一方で、ディーゼル排出ガス不正問題は解決したわけではない。
フォルクスワーゲンは「広範な内部調査や測定値の確認の結果、ほとんどの車種において、二酸化炭素排出量(並びに燃費)は当初公表されていた正規の値に合致していることが確認されました。よって、これらの車種については何の制限もなく販売することが可能と判断いたしました。
また、現在生産されている車両について、燃費数値が違法に改ざんされているとする疑いについては、事実とは認められませんでした。尚、社内で再測定を行った際、9車種のみについて、当初発表数値とわずかな誤差が確認されました」と発表した。

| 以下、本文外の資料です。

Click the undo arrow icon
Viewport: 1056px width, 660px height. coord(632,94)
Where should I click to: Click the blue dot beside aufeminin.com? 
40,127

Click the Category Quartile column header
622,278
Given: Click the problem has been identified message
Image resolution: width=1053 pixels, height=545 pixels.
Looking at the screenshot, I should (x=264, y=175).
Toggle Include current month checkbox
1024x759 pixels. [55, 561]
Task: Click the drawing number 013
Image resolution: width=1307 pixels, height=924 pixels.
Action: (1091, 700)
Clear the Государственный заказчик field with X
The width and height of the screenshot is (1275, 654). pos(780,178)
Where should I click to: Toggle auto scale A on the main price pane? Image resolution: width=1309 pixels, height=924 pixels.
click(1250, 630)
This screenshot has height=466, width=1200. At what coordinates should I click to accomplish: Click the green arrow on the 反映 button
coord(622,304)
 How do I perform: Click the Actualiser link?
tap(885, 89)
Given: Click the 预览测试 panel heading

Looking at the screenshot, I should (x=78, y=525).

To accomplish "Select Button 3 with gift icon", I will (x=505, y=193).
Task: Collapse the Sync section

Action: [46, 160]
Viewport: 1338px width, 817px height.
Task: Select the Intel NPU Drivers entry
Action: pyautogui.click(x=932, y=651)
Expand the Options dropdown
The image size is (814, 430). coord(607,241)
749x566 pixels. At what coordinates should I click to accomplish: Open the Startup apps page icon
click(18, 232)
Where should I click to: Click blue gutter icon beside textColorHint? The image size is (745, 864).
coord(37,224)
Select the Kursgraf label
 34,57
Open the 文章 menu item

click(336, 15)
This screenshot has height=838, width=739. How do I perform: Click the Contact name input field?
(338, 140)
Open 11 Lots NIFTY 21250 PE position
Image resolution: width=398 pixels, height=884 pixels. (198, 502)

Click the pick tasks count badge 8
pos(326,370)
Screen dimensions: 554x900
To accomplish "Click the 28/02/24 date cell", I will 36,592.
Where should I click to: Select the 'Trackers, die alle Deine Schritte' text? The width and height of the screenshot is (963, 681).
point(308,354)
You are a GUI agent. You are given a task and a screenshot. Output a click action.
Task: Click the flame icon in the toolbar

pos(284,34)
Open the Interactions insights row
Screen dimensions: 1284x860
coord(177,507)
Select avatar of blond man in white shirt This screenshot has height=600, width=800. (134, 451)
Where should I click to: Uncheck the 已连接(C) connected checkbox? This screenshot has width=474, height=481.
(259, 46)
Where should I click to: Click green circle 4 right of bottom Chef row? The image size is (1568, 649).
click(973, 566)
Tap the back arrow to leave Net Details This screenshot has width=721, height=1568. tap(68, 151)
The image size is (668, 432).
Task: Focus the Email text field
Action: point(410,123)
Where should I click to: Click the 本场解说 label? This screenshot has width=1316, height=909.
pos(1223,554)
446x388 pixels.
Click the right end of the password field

これを受けて、フォルクスワーゲン株はこの日、欧州市場で6%上昇、140ユーロ(約18,400円)を少し上回る水準で取引された。
フォルクスワーゲンは先月、主に欧州で販売された80万台の車両について燃費と二酸化炭素排出量数値を偽装していたと発表、対応費用として、消費者への補償金を含めて少なくとも20億ユーロ(約2,636億円)が必要となる見込みであるとしていた。
この日の発表で、フォルクスワーゲンはこれらの結果をドイツ政府の調査委員会に報告したことも明らかにした。その中で、当初は80万台について偽装の疑いがあると公表したが、これほどの数は確認されなかったとした。
また、同社は「NEDC(新欧州ドライビングサイクル)の規制値が走行100キロメートル当たり約0.1~0.2リットル緩和されたことを受け、問題となるほどの乖離が見つかったのは9車種に限定され、それも二酸化炭素ほんの数グラム分であることがわかりました。該当車種の年間生産数は約36,000台で、フォルクスワーゲンブランドの生産台数の0.5%にとどまります」と述べた。
子会社であるアウディ、チェコのスコーダやスペインのセアトも各国政府に同様の報告を行うことで合意している。
また、発表文書で「消費者が実際に運転した際の数値に変更はなく、車体に対して技術的な変更を加える必要も発生しません。こうした展開の下、当初予想された20億ユーロの対応費用が業績へどのような影響を与えるかはまだ確認できておりません」とした。
金融調査大手Evercore ISIは、これをフォルクスワーゲンにとって朗報だとする。
同社のアナリストアーンド・エリングホーストは「収益への影響をはじめ、フォルクスワーゲンは発表内で終始慎重な姿勢は崩していませんが、リリースは明らかに前向きになっています。そして、二酸化炭素排出量不正問題については、当初予想されたよりも影響を受ける車両数が少なくて済みそうであることを示しています。我々はこれを好材料ととらえており、以前示された対応費用20億ユーロのマイナスについても、これよりもずっと小さく済むと予想しています」と話した。
しかし、ディーゼル排出ガス不正問題を巡る、より大きな問題は未だ手つかずで残っている状態だ。
フォルクスワーゲン幹部は引き続きヴォルフスブルグ本社で対応に追われている。